GOAL
Please rewrite the records below as a JSON list of strings, with one string for each line and blank lines omitted.

INFORMATION GIVEN
::::::::::

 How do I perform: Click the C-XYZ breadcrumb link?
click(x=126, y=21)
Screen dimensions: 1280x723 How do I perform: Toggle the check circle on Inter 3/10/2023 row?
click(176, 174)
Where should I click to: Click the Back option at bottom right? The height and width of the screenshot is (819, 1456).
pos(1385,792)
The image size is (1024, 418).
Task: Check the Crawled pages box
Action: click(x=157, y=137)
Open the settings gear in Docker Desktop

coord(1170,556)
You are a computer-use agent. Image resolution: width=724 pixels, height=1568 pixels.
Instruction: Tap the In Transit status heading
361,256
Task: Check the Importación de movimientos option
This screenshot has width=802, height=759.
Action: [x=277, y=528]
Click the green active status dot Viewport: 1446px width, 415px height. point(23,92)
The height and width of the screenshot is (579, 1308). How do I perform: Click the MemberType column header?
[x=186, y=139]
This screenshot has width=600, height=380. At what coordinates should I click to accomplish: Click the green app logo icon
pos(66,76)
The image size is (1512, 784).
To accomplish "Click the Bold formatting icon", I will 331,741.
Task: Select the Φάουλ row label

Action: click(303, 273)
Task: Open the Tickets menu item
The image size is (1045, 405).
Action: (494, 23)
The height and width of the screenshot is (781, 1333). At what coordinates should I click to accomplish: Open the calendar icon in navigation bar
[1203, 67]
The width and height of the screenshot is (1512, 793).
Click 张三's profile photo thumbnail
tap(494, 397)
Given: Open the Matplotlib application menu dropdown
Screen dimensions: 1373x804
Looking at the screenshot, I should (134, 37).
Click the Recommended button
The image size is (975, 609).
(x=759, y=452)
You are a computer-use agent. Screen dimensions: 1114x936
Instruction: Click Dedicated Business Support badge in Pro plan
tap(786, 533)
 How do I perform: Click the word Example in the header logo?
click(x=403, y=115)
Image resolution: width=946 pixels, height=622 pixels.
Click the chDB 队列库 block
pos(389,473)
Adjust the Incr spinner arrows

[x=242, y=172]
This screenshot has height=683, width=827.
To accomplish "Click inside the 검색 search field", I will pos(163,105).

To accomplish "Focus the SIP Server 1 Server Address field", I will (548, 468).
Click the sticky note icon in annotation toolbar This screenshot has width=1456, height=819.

::::::::::

FINAL ANSWER
[
  " How do I perform: Click the C-XYZ breadcrumb link?",
  "click(x=126, y=21)",
  "Screen dimensions: 1280x723 How do I perform: Toggle the check circle on Inter 3/10/2023 row?",
  "click(176, 174)",
  "Where should I click to: Click the Back option at bottom right? The height and width of the screenshot is (819, 1456).",
  "pos(1385,792)",
  "The image size is (1024, 418).",
  "Task: Check the Crawled pages box",
  "Action: click(x=157, y=137)",
  "Open the settings gear in Docker Desktop",
  "coord(1170,556)",
  "You are a computer-use agent. Image resolution: width=724 pixels, height=1568 pixels.",
  "Instruction: Tap the In Transit status heading",
  "361,256",
  "Task: Check the Importación de movimientos option",
  "This screenshot has width=802, height=759.",
  "Action: [x=277, y=528]",
  "Click the green active status dot Viewport: 1446px width, 415px height. point(23,92)",
  "The height and width of the screenshot is (579, 1308). How do I perform: Click the MemberType column header?",
  "[x=186, y=139]",
  "This screenshot has width=600, height=380. At what coordinates should I click to accomplish: Click the green app logo icon",
  "pos(66,76)",
  "The image size is (1512, 784).",
  "To accomplish \"Click the Bold formatting icon\", I will 331,741.",
  "Task: Select the Φάουλ row label",
  "Action: click(303, 273)",
  "Task: Open the Tickets menu item",
  "The image size is (1045, 405).",
  "Action: (494, 23)",
  "The height and width of the screenshot is (781, 1333). At what coordinates should I click to accomplish: Open the calendar icon in navigation bar",
  "[1203, 67]",
  "The width and height of the screenshot is (1512, 793).",
  "Click 张三's profile photo thumbnail",
  "tap(494, 397)",
  "Given: Open the Matplotlib application menu dropdown",
  "Screen dimensions: 1373x804",
  "Looking at the screenshot, I should (134, 37).",
  "Click the Recommended button",
  "The image size is (975, 609).",
  "(x=759, y=452)",
  "You are a computer-use agent. Screen dimensions: 1114x936",
  "Instruction: Click Dedicated Business Support badge in Pro plan",
  "tap(786, 533)",
  " How do I perform: Click the word Example in the header logo?",
  "click(x=403, y=115)",
  "Image resolution: width=946 pixels, height=622 pixels.",
  "Click the chDB 队列库 block",
  "pos(389,473)",
  "Adjust the Incr spinner arrows",
  "[x=242, y=172]",
  "This screenshot has height=683, width=827.",
  "To accomplish \"Click inside the 검색 search field\", I will pos(163,105).",
  "To accomplish \"Focus the SIP Server 1 Server Address field\", I will (548, 468).",
  "Click the sticky note icon in annotation toolbar This screenshot has width=1456, height=819."
]